The United States has a new president but an old problem - and nothing typifies it better than today's Ku Klux Klan. Anthony Karen, a former US Marine and self-taught photojournalist, gained unprecedented access to the "Invisible Empire", capturing Klan folk as they want to be seen - scary and secretive and waiting in the wings for Barack Obama and his colour-blind vision for America to fail.
His scenes also portray a gentler Klan. They include a 58-year-old, fifth-generation seamstress running up an outfit for the Exalted Cyclops, head of a local KKK chapter. She used the $US140 ($217) pay to help care for her quadriplegic daughter, 40.

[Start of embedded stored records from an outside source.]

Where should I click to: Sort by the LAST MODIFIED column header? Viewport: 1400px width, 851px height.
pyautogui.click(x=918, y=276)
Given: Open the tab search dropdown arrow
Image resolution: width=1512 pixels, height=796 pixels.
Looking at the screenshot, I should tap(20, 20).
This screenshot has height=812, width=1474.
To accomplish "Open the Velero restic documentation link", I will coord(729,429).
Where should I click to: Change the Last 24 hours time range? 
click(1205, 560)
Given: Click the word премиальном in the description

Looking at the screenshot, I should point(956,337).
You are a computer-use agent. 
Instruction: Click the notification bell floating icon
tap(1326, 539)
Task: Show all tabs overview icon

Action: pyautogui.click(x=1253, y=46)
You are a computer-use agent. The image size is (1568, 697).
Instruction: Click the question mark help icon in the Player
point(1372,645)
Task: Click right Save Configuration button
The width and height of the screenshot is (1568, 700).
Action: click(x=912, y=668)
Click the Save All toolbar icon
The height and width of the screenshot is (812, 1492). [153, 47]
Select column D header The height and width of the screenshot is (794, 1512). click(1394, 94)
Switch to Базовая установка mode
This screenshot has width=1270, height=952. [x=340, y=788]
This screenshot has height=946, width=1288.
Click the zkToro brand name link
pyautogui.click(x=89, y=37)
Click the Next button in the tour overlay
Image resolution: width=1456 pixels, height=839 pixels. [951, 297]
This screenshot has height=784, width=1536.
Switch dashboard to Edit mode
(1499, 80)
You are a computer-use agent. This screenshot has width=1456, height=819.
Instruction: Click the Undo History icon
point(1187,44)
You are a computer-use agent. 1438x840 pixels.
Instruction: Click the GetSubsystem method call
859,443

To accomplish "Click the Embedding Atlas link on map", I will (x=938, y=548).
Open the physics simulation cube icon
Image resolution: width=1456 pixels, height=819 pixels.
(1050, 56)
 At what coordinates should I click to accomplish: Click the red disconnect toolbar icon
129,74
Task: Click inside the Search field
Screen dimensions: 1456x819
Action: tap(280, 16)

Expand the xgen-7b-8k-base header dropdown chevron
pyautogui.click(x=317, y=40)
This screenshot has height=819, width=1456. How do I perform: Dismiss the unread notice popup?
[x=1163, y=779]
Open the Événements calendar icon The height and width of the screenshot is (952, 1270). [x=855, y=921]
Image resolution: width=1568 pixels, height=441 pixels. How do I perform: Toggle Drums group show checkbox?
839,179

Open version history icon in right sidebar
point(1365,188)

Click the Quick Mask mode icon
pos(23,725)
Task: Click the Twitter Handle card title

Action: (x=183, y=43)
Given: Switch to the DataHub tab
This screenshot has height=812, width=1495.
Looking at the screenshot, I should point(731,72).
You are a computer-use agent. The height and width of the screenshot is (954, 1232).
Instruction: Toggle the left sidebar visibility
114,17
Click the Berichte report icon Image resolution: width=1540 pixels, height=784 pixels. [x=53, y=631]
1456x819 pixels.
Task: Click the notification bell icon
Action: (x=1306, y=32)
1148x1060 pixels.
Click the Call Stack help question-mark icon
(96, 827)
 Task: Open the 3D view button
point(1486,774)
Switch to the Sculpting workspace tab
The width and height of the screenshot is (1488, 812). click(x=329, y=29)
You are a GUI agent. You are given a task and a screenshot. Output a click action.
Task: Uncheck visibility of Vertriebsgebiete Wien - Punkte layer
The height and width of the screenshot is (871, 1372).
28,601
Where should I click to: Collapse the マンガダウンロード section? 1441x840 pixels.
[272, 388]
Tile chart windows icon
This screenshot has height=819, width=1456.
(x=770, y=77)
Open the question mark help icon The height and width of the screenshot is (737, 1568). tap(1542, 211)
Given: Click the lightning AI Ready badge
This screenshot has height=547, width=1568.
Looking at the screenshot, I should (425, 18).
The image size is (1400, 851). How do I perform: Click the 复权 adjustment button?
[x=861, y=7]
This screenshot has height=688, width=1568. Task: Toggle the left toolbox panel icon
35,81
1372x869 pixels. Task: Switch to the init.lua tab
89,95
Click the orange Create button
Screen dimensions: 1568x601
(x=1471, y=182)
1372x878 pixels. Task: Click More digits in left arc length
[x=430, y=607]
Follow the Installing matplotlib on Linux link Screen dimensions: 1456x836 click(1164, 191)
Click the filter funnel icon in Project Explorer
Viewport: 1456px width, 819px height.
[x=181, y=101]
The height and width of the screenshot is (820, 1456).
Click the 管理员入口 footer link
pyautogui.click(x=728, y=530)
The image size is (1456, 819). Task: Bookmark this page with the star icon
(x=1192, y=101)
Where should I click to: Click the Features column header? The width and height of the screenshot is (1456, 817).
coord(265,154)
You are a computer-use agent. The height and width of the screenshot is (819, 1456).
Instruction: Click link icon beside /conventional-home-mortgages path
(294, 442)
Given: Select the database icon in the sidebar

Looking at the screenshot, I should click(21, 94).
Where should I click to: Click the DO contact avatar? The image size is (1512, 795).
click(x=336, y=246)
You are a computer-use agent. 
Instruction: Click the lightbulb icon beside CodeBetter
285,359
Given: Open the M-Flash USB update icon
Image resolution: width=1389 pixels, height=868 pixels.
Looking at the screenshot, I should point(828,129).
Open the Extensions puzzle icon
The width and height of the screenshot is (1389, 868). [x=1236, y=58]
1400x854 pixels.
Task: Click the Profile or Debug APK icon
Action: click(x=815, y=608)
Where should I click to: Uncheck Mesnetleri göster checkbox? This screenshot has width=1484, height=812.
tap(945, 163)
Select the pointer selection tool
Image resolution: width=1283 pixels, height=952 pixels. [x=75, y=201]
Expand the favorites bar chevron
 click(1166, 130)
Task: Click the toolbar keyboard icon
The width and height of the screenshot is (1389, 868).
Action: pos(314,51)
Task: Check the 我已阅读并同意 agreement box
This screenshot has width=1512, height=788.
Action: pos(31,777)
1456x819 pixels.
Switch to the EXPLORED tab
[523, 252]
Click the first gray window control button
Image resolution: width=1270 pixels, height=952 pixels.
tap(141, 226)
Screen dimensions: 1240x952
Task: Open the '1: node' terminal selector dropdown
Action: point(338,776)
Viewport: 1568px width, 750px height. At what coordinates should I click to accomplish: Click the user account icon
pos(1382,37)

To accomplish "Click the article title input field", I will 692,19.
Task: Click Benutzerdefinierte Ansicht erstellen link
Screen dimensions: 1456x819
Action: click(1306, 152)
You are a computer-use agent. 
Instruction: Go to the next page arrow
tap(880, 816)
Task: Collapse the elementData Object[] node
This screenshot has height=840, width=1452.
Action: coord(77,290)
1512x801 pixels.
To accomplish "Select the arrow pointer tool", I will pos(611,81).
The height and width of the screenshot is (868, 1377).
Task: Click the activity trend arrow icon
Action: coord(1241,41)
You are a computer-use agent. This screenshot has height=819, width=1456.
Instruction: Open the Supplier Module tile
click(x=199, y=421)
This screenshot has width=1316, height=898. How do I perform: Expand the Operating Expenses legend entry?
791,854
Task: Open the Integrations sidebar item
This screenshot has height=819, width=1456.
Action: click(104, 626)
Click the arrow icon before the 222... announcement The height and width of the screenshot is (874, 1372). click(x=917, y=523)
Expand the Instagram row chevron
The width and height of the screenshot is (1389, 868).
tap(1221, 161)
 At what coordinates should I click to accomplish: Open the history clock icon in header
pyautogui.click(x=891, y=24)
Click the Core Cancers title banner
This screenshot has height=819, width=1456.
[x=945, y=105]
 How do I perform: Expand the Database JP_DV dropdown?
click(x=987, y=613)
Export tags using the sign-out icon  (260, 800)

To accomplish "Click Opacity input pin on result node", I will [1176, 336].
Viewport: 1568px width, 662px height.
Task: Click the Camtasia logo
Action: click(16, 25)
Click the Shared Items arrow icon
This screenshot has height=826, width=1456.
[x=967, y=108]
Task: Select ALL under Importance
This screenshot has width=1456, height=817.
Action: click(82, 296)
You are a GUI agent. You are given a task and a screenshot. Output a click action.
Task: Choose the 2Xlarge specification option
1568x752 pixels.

Consciously or otherwise, the Karen portraits do double duty as propaganda for the extremist right, much as Leni Riefenstahl did for the Nazis.
The Klan is a mere shadow of its past, with perhaps 6000 members. But the economic crisis is swelling its ranks and already, a month after the inauguration of the first black president, the tidal wave of interracial harmony that greeted Obama's election is starting to recede.
More than 400 hate-related incidents, from cross-burnings to Obama effigies hanging from nooses, have been reported. "There is a tremendous backlash to Obama's election," says Richard Barrett, the leader of the white supremacist Nationalist Movement.
"Many people look at the flag of the Republic of New Africa that was hoisted over the White House as an act of war."